Right approach: Monitor long-term retention patterns (90+ days).
-- Track extended retention periods
SELECT
cohort_month,
COUNT(DISTINCT CASE WHEN period_number = 1 THEN user_address END) as month_1,
COUNT(DISTINCT CASE WHEN period_number = 3 THEN user_address END) as month_3,
COUNT(DISTINCT CASE WHEN period_number = 6 THEN user_address END) as month_6,
COUNT(DISTINCT CASE WHEN period_number = 12 THEN user_address END) as month_12
FROM cohort_retention_extended
GROUP BY cohort_month
ORDER BY cohort_month;
-- Calculate long-term value correlation
SELECT
retention_month,
AVG(total_volume) as avg_volume,
AVG(total_fees_paid) as avg_fees,
COUNT(*) as user_count
FROM long_term_retention_analysis
GROUP BY retention_month
ORDER BY retention_month;
Putting It All Together: Retention Dashboard
Create a comprehensive retention dashboard that tracks all key metrics in one place.
// Retention dashboard configuration
const DASHBOARD_CONFIG = {
metrics: [
{
name: 'DAU/MAU Stickiness',
calculation: 'dau_mau_ratio',
target: 15,
format: 'percentage'
},
{
name: 'Day 7 Retention',
calculation: 'day_7_retention',
target: 15,
format: 'percentage'
},
{
name: 'Cohort LTV',
calculation: 'cohort_lifetime_value',
target: 1000,
format: 'currency'
}
],
segments: ['whale', 'power_user', 'casual'],
timeframes: ['7d', '30d', '90d']
};
// Generate dashboard data
async function generateRetentionDashboard(startDate, endDate) {
const dashboard = {
overview: {},
segments: {},
trends: {},
alerts: []
};
// Calculate overview metrics
for (const metric of DASHBOARD_CONFIG.metrics) {
const value = await calculateMetric(metric.calculation, startDate, endDate);
dashboard.overview[metric.name] = {
value: value,
target: metric.target,
status: value >= metric.target ? 'healthy' : 'needs_attention'
};
// Add alerts for metrics below target
if (value < metric.target) {
dashboard.alerts.push({
type: 'warning',
metric: metric.name,
message: `${metric.name} (${value}) below target (${metric.target})`
});
}
}
// Calculate segment-specific metrics
for (const segment of DASHBOARD_CONFIG.segments) {
dashboard.segments[segment] = await getSegmentMetrics(segment, startDate, endDate);
}
return dashboard;
}
Conclusion
Yield farming user retention determines your protocol's long-term success.

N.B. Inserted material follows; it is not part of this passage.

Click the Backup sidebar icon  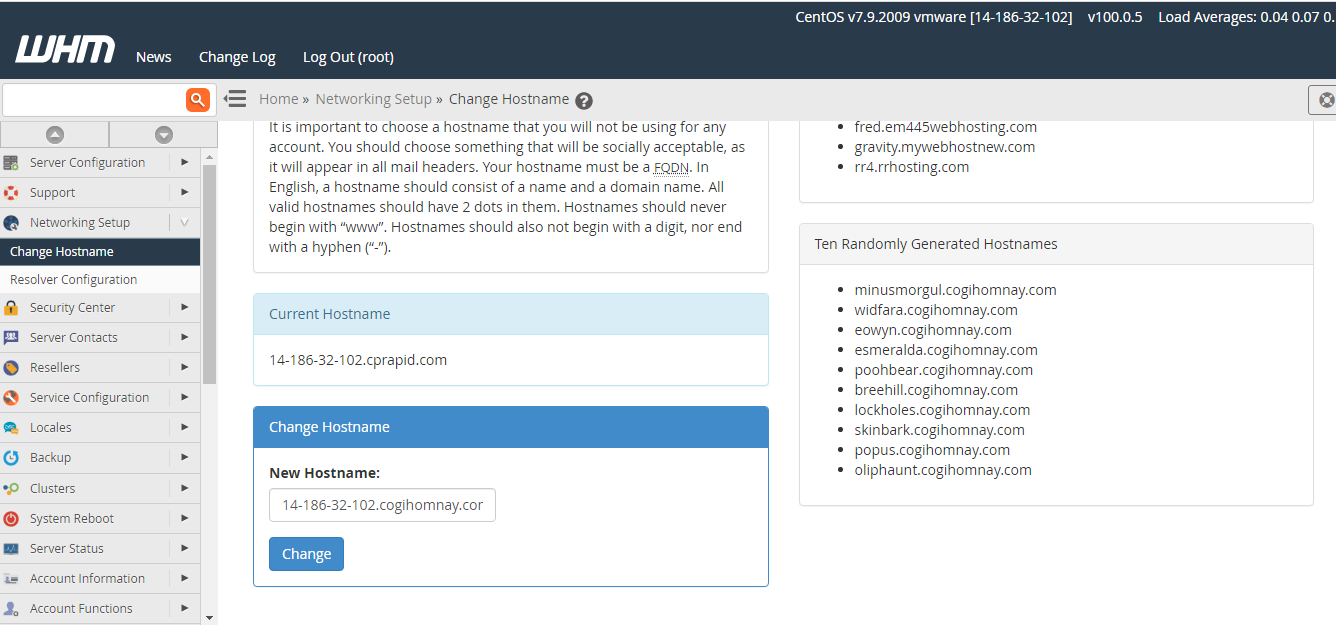pyautogui.click(x=11, y=458)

Tracking the right stickiness metrics reveals user behavior patterns that TVL alone cannot show.
The key metrics to monitor are:
- Stickiness ratios (DAU/MAU, WAU/MAU) for engagement depth
- Cohort retention rates for understanding user lifecycle patterns
- Behavioral segments for personalized retention strategies
- Predictive churn models for proactive user engagement
Start with basic retention tracking, then add advanced analytics as your user base grows. Focus on engagement quality over quantity metrics.

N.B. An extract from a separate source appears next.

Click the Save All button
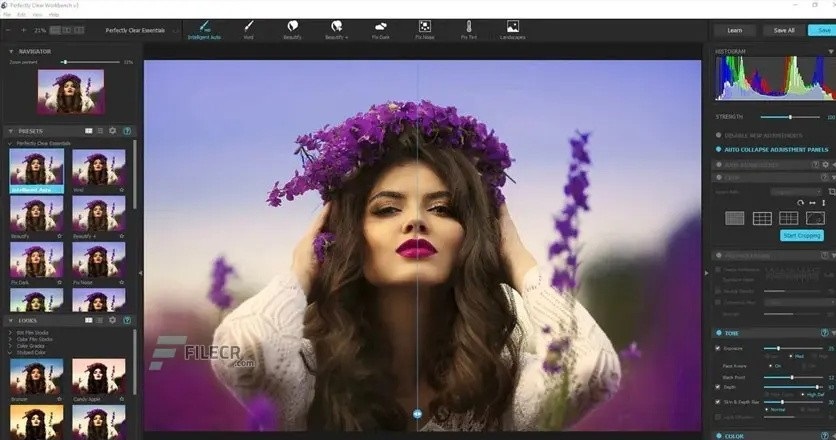 (x=783, y=30)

Next steps: Implement the tracking framework from this guide and establish baseline retention rates for your yield farming protocol. Monitor trends weekly and adjust your product strategy based on user behavior insights.
Remember: A 5% improvement in user retention can increase profits by 25-95%. The data you collect today drives the retention strategies that determine your protocol's future.